I concur with the main opinion’s holding that the word “child” as used in § 26-15-3.2 includes an unborn child. As to the remainder of the opinion, I concur in the result.

. “Controlled substance” for purposes of § 26-15-3.2 is defined by Ala.Code 1975, § 26-15-2(2), which refers to Ala.Code 1975, § 20-2-2(4), which in turn refers to, among other Code sections, Ala.Code 1975, § 20-2-25, which defines cocaine as a Schedule XI controlled substance.

. Methamphetamine is a Schedule III controlled substance. See Ala.Code 1975, § 20-2-27.

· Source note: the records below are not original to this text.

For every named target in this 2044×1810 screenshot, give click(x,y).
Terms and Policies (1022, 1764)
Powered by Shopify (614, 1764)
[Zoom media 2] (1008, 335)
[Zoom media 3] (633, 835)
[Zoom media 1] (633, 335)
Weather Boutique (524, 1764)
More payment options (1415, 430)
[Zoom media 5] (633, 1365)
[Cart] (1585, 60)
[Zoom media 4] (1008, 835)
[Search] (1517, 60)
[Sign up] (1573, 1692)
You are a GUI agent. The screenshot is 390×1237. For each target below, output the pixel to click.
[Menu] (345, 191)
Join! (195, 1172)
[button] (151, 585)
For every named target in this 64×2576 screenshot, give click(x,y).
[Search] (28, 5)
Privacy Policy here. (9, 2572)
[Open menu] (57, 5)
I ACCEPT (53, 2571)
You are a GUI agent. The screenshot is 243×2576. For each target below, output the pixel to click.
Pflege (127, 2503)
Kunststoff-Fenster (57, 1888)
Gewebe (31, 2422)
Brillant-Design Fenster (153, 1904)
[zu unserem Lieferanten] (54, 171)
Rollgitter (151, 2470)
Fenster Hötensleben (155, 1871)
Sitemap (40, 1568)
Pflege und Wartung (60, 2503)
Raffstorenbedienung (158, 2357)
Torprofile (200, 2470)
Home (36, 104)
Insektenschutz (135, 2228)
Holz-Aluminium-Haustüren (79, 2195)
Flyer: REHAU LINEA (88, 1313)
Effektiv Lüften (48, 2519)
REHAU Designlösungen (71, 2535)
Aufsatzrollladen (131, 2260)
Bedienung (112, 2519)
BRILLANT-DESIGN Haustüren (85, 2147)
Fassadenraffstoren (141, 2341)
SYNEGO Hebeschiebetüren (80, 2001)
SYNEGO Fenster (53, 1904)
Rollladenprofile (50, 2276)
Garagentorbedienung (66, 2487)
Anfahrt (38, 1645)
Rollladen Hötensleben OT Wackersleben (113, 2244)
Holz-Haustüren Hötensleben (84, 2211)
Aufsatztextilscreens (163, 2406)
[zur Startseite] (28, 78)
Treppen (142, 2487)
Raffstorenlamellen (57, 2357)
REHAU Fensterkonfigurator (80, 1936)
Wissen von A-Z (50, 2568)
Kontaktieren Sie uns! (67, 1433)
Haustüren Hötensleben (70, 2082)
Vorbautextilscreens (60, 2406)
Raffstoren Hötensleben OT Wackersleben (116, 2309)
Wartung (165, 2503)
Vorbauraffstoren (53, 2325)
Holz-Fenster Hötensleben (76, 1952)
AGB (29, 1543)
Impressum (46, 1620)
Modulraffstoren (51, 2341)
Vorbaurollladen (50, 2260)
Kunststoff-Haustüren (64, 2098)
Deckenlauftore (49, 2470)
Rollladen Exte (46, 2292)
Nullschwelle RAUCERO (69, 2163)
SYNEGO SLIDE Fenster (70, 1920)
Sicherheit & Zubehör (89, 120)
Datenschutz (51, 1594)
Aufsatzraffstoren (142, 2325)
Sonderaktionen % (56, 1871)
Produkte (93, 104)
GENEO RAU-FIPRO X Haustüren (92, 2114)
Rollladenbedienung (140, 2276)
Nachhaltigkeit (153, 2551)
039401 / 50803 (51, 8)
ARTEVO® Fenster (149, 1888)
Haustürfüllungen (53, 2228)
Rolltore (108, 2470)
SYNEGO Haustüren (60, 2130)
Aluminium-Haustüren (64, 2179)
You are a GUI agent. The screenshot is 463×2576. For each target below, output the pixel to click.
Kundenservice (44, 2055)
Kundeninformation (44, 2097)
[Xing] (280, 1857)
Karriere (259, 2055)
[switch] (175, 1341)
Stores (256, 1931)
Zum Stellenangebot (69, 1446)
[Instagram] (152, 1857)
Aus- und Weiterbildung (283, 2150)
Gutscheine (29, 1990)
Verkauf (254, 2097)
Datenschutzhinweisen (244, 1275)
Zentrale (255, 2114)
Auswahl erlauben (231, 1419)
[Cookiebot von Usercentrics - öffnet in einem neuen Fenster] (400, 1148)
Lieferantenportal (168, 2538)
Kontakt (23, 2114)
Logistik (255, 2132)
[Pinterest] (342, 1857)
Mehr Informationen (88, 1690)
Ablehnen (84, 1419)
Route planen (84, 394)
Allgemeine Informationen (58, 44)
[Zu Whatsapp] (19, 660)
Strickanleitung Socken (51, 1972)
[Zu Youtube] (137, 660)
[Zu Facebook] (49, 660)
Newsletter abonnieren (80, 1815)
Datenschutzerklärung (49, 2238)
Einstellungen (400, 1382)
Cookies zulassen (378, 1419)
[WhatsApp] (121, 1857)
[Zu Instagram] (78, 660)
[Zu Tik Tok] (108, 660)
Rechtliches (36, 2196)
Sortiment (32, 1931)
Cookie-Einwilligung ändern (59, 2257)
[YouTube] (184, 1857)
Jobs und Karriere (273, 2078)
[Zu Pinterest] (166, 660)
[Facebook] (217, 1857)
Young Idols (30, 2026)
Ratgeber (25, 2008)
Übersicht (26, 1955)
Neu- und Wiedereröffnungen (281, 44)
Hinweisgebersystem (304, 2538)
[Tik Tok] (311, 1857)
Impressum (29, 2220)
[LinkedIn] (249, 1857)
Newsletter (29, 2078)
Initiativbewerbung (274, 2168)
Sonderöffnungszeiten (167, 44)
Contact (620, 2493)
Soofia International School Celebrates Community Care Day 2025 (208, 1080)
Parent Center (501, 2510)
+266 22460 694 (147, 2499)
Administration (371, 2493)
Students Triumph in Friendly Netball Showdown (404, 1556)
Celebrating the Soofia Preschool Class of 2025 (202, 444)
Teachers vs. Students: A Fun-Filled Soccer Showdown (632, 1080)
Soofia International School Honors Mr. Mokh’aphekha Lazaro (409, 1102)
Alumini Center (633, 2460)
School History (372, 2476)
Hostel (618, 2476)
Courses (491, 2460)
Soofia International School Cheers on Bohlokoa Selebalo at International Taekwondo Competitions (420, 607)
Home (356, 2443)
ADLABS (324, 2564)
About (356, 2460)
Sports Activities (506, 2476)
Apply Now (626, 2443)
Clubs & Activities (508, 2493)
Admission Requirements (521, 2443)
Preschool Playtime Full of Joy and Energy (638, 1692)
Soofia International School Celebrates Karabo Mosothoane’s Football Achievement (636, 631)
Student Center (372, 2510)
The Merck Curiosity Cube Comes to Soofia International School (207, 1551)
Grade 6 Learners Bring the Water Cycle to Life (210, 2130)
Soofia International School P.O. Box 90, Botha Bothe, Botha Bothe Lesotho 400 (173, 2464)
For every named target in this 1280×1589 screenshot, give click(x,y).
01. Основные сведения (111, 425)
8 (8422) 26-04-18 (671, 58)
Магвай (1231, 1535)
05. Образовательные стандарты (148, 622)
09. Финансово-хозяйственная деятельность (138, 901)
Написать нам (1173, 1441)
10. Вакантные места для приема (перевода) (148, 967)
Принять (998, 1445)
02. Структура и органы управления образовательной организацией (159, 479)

. The Chief Justice's example in his dissent of a woman, not knowing she was pregnant, being prosecuted for drinking wine is inappo-site. Wine is not a controlled substance, chemical substance, or drug paraphernalia as those terms are defined in the Code, and the mens rea provisions of § 26-15-3.2 would arguably require that a defendant know that a child is present. Such mens rea requirement would also arguably not be satisfied in the situation where an expectant mother is administered a prescription drug under the direction of a physician; it is difficult to conclude that the requisite criminal intent exists where a woman- — in good faith — acts in accord with the superior medical knowledge of her treating physician. Thus, no exception for physician-prescribed controlled substances would appear to be necessary.

. This Court did not grant the petition for a writ of certiorari to review the constitutionality of § 26-15-3.2.